Leinster send Munster crashing to earth with a bang
Garry Ringrose ready to take number 13 jersey in Six Nations, claims O’Driscoll
Leinster’s Eoin Reddan and Munster’s Andrew Conway are upended during the Guinness Pro12 game at Thomond Park last night. Photograph: Billy Stickland/Inpho
This dose of reality had been coming Munster’s way. Five defeats in a row, three at Thomond Park, the worst of which being this 24-7 beating at the hands of Leinster. But these results had been coming for both teams.
There was a feeling earlier this month watching Leinster put it up to Toulon, the heavyweight champions of Europe, while Munster sort of troubled Leicester, that the blue season could turn for the better by sacking their arch-rivals’ Limerick fortress.
Here lies irrefutable evidence. And plenty more besides regarding selection come the fast-approaching Six Nations.
“It’s been horrendous,” said the Munster coach of the worse period in his rugby career. “We can’t hide away from the fact that we need to get a win that will reignite our season.”
It’s up to Belfast and then on to Paris next with a team lacking accuracy in the opponents 22 and defensive grit in their own.
“The ship is going towards the waterfall so we need to turn it around and head up stream from here,” said Munster captain CJ Stander.
“Could do a whole lot worse than going with Garry Ringrose against Wales on February 7th,” tweeted O’Driscoll after a stunning break by the 20-year-old outside centre – who was only selected due to the departing Ben Te’o’s concussion – set up Isa Nacewa’s fourth minute try.
Immediately it pours fuel on the debate about whether Leinster (and Ireland) should focus more on Ringrose over Te’o for the remainder of the season.
Cullen preached sense and caution.
“I think he is a very good outside centre.

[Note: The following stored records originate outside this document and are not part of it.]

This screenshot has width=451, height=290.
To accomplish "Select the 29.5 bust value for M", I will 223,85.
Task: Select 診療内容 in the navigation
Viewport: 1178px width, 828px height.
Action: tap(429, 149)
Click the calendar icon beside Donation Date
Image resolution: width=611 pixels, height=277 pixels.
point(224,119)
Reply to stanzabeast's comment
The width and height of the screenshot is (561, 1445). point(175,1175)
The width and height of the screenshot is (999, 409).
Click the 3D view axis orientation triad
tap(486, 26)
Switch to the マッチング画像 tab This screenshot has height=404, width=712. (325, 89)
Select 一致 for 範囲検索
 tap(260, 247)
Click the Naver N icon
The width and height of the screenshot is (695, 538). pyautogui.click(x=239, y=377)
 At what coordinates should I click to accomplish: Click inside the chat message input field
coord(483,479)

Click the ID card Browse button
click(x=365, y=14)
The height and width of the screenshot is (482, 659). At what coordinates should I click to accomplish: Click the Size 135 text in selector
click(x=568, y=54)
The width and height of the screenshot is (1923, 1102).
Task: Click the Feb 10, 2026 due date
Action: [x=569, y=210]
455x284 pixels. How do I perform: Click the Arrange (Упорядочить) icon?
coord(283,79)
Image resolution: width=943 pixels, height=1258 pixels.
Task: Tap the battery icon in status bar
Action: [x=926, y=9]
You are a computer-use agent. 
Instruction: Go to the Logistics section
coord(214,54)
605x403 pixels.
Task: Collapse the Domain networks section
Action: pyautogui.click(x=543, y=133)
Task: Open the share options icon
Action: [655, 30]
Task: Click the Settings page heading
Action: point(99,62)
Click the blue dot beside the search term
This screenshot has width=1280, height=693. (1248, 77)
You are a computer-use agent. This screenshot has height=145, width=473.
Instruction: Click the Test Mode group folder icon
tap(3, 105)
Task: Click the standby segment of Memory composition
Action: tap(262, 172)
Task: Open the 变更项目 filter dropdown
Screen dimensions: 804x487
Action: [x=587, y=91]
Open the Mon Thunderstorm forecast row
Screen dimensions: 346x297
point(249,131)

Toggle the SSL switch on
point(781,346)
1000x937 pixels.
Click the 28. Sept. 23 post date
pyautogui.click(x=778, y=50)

We try to bring Garry through slowly this season. He is working away really, really well all the time.
“I have no influence who starts for Ireland in the Six Nations. I think maybe the Irish coaches might have an issue with Brian rather than me.
“We want our young players to be able to play for Leinster for 12 to 15 years so that’s an important part of it. There’s lot of games this season and we want to make sure that guys come through in the right manner.”
But Ringrose is undoubtedly here to stay now.
The future of Keith Earls, however, is again shrouded in some doubt.
The injury-prone 28-year-old required sustained medical attention on the field after a collision in the 36th minute.
“He had a bit of a shock through the body,” Foley explained.
“No, neck pain.”
Earls, it was put to Foley, has had two serious concussive hits in recent months.
“No, it’s the neck. When he fell to the ground and the back of his head hit somebody’s ankle he felt a pain in his chest and in his back so he was taken to hospital. He has been released from hospital with no concerns.”
So the season gets even tougher for Munster and Foley, but for Cullen and Leinster the tide might just be turning. Those were the stakes.
Ireland camp on Sunday so don’t expect to see too many internationals on show when Connacht comes to the RDS on New Year’s Day.
But come to see Ringrose. He looks worth the admission alone.